Grant M. Fitzwilliam resigned his position as Executive Vice President, Finance and Chief Financial Officer of the Company effective August 1, 2007. In connection with Mr. Fitzwilliam’s departure, his employment agreement with the Company has been amended to permit all restricted stock units previously granted to Mr. Fitzwilliam, with the exception of the restricted stock units granted to him on February 16, 2007, to vest according to their respective vesting schedules notwithstanding the termination of his employment on August 1, 2007.

Effective August 1, 2007, the Company’s Board of Directors (the “Board”) appointed Robert A. Ramirez as Executive Vice President, Finance and Chief Financial Officer of the Company. Mr. Ramirez, 41, has served as Corporate Controller, Finance of the Company since July 2006. Mr. Ramirez served as Senior Director, Finance and Practice Controller of the Company from October 2005 to July 2006 when he was named Corporate Controller. Mr. Ramirez held a variety of other positions within the Company’s business intelligence, finance transformation and retail consulting practices from 1998 to 2005. Prior to joining the Company in 1998, Mr. Ramirez was Director and SG&A Controller of Burger King Corporation. There are no arrangements or understandings between Mr. Ramirez and any other person pursuant to which Mr. Ramirez was selected to serve as the Company’s Chief Financial Officer. There are no family relationships between Mr. Ramirez and any director or executive officer of the Company. There have been no transactions nor are there any proposed transactions between the Company and Mr. Ramirez that would require disclosure pursuant to Item 404(a) of Regulation S-K.

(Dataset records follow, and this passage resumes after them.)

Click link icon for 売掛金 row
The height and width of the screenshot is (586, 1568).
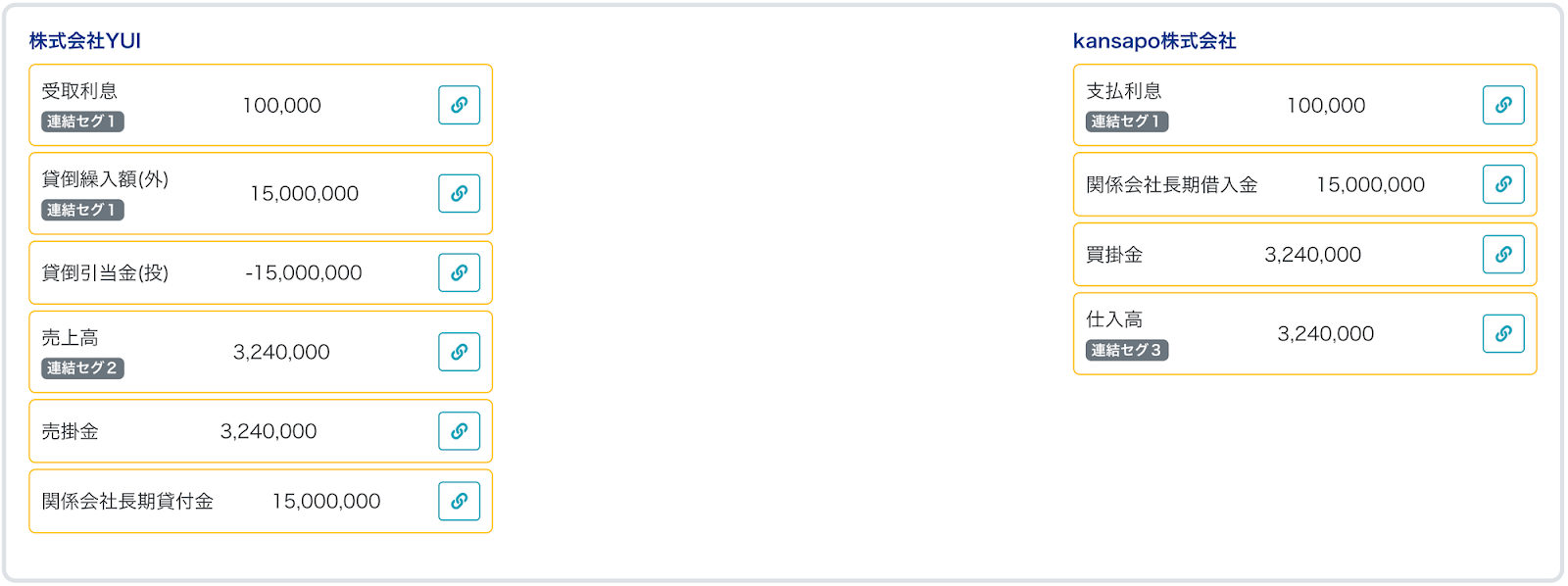point(459,431)
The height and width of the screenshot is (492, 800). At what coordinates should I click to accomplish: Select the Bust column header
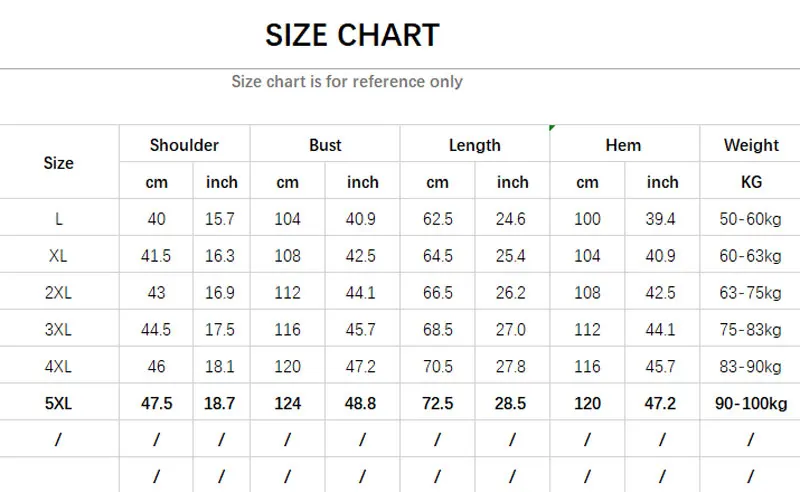[325, 145]
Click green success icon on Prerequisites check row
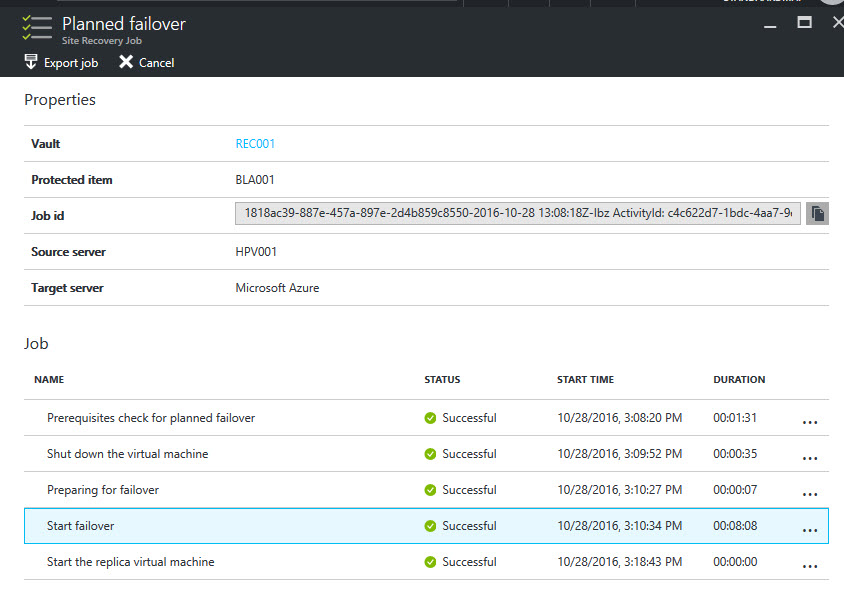Screen dimensions: 844x601 coord(430,418)
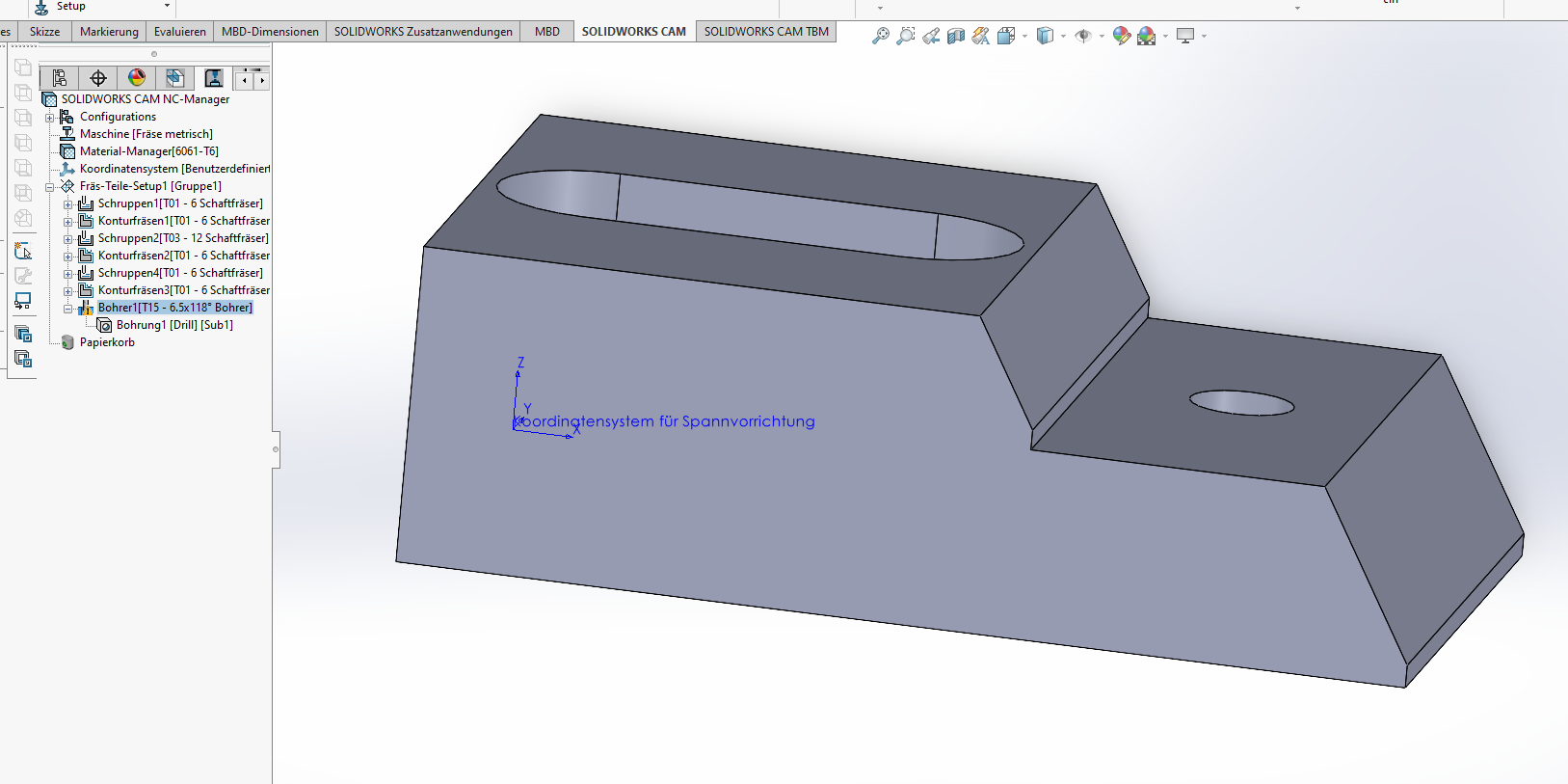Expand the Schruppen1 operation node

67,204
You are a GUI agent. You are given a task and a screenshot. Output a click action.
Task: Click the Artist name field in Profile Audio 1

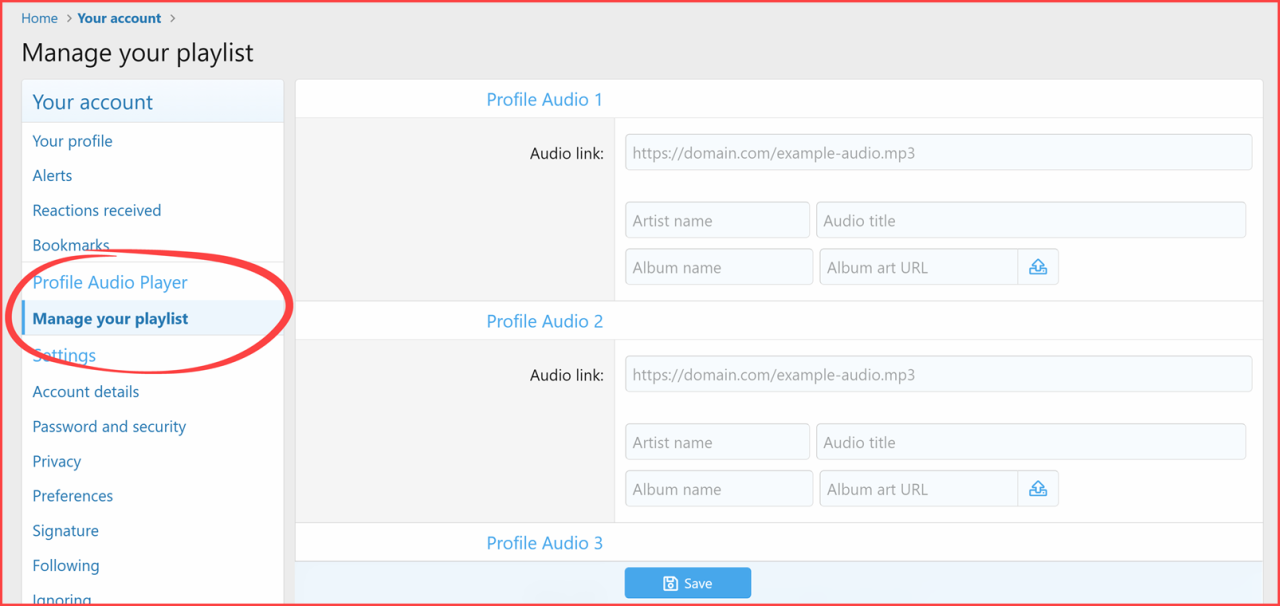717,219
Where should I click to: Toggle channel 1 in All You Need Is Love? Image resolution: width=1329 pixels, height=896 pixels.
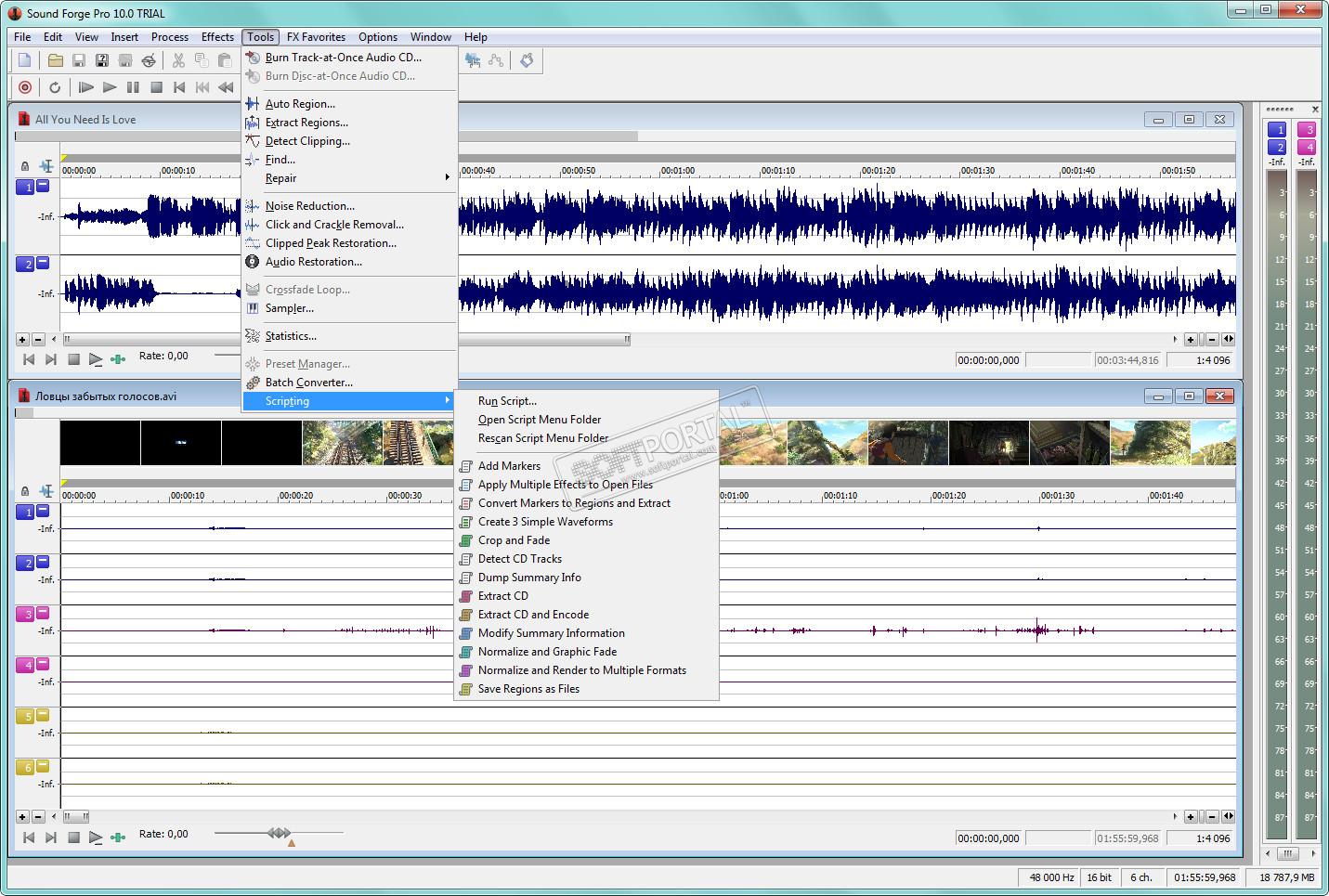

In connection with his appointment as Executive Vice President, Finance and Chief Financial Officer, Mr. Ramirez entered into an employment agreement with the Company effective as of August 1, 2007. Mr. Ramirez’s employment agreement has a three-year term (with an automatic renewal for one additional year thereafter on each subsequent anniversary unless either party gives contrary notice) and provides for a current annual salary of $275,000, plus a bonus pursuant to a bonus plan to be adopted by the Board of Directors for each fiscal year. In the event Mr. Ramirez is terminated by the Company without “cause” (as defined) or Mr. Ramirez terminates his employment with “good reason” (as defined), Mr. Ramirez will be entitled to a severance payment at the rate of his annual salary and benefits for a six-month period from the date of termination, extendable to a one-year period at the election of the Company. In the event Mr. Ramirez finds new employment after termination, the Company may eliminate or reduce such severance payments and benefits. If Mr. Ramirez’s employment is terminated by the Company without cause or by Mr. Ramirez with good reason, in either case in anticipation of, in connection with or within one year after a “change of control” (as defined), his salary and benefits will be continued for one year and all restricted stock, restricted stock units, stock options and any other contingent or deferred compensation awards then held by him will become fully vested and non-forfeitable. In addition, the Company’s employment agreement with Mr. Ramirez contains provisions regarding confidentiality, proprietary information and work product, non-competition and non-solicitation.

 

Item 9.01. Financial Statements and Exhibits.

(d) Exhibits

See Exhibit Index attached hereto.


SIGNATURES

Pursuant to the requirements of the Securities Exchange Act of 1934, the registrant has duly caused this report to be signed on its behalf by the undersigned hereunto duly authorized.

 

   

ANSWERTHINK, INC.

Date: July 31, 2007   By:  

/s/ Grant Fitzwilliam

    Grant Fitzwilliam
    Executive Vice President, Finance and Chief Financial Officer


Exhibit Index

 

Exhibit No.

 

Description

99.1

  Press Release of Answerthink Inc., dated July 31, 2007.